Given passage:
+ + +

Despite the tensions of the last year, with Rafik Hariri’s assassination and Syria’s withdrawal, Lebanon has avoided restarting its bitter civil war. The Lebanese had invested too much time and effort in rebuilding their country. They were too proud of all they had accomplished over these last fifteen years. The memory of that accomplishment has a momentum of its own that might have carried Lebanon through this crisis. But if the Lebanese government accepts the Rice plan then even that hope will be killed.

Lebanese Shi’a will damn well know who put their heads on the chopping block, and they will not sit still for it. Thirty-thousand foreign combat troops in Southern Lebanon means a guerrilla war, and a continuing war means there will be no substantive reconstruction. Therefore there will be no jobs, no money, no future, no hope, and no reason not to restart the Civil War.

+ + +

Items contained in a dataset
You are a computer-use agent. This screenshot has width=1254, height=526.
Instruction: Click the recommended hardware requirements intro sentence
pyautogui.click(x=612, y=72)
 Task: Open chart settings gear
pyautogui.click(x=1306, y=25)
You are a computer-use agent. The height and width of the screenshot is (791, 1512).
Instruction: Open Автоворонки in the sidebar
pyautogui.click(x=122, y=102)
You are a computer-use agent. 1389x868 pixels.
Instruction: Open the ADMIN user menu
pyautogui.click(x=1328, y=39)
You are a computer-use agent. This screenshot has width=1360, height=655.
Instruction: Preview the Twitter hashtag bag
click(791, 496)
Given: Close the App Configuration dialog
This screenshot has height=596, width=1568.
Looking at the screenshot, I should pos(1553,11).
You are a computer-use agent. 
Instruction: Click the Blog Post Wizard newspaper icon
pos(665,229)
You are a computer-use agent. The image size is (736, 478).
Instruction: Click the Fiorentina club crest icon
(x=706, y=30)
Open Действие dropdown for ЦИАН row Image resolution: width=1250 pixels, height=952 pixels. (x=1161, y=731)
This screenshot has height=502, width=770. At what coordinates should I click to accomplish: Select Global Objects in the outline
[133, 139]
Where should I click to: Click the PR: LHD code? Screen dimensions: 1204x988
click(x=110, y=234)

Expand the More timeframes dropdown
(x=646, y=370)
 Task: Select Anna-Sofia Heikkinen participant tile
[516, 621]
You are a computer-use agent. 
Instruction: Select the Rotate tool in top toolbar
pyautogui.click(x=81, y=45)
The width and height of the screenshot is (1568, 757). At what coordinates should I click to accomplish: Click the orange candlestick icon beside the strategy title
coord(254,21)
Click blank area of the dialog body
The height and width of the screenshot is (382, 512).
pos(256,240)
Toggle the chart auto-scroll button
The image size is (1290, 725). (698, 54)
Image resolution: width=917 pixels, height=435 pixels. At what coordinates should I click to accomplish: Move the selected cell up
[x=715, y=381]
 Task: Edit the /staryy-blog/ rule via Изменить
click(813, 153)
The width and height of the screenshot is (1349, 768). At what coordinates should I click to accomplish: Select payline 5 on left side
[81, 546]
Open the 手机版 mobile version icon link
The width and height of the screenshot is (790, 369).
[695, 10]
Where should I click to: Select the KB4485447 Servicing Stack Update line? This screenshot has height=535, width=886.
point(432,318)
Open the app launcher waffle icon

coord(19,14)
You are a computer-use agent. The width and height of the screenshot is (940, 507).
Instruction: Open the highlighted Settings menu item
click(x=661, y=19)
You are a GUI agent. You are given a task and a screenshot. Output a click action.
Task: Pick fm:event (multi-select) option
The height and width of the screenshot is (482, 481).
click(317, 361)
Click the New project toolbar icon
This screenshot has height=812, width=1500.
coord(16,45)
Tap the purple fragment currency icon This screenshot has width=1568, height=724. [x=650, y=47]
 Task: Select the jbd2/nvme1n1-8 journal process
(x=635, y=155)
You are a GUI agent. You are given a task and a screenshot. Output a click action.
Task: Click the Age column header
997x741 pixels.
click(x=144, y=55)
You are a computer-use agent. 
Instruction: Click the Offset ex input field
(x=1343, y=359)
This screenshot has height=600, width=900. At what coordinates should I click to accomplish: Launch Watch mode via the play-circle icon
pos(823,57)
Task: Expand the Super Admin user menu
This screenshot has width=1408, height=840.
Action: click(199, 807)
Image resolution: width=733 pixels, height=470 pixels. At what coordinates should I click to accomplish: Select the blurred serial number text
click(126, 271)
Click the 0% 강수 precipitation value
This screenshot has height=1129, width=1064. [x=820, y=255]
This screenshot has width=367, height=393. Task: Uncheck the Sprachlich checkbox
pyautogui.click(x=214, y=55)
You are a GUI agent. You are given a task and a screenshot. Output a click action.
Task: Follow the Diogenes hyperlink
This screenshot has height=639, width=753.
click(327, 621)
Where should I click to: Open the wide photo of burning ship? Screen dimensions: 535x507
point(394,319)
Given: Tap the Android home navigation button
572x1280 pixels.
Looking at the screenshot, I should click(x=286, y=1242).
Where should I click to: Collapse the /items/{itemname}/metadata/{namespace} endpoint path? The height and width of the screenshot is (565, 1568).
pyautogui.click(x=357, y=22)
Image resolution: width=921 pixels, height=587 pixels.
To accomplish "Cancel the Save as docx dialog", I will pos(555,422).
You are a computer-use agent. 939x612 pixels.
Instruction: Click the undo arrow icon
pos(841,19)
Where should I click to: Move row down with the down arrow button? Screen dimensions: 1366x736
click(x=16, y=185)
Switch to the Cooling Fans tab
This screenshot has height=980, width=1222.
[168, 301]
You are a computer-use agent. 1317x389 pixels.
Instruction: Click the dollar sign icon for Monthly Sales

+ + +

Activity list:
**1)** List every thing that the passage on Lebanon says there will be "no" of once reconstruction fails.
**2)** Answer these questions from the passage on Lebanon:
(a) What two events of the last year does it name as sources of tension?
(b) Over how many years does it say the Lebanese have been accomplishing things?
(c) How many foreign combat troops does it mention, and where?
**3)** Continue the passage on Lebanon after its last sentence.
These items have nothing to do with the passage on Lebanon.

Responses by item number:
**1)**
- Jobs
- Money
- A future
- Hope
- A reason not to restart the Civil War

**2)**
(a) Rafik Hariri's assassination and Syria's withdrawal.
(b) Fifteen years.
(c) Thirty-thousand, in Southern Lebanon.

**3)**
The tactics used by many Arab militants should be resoundingly condemned, both for targeting innocents and for bringing disaster on their own peoples. Even so, underneath America’s scorn for Hezbollah and Hamas lies an incredible racism that pretends to believe that no Arab could possibly have any legitimate grievance with Israel, even as Israel smashes their nations into oblivion. To deliver a solution to this crisis from out that racism is to birth a monster.

For a short time this week I allowed myself to feel some hope. But America’s plan for “peace” amounts to throwing gasoline on an already raging fire and standing back while we all burn.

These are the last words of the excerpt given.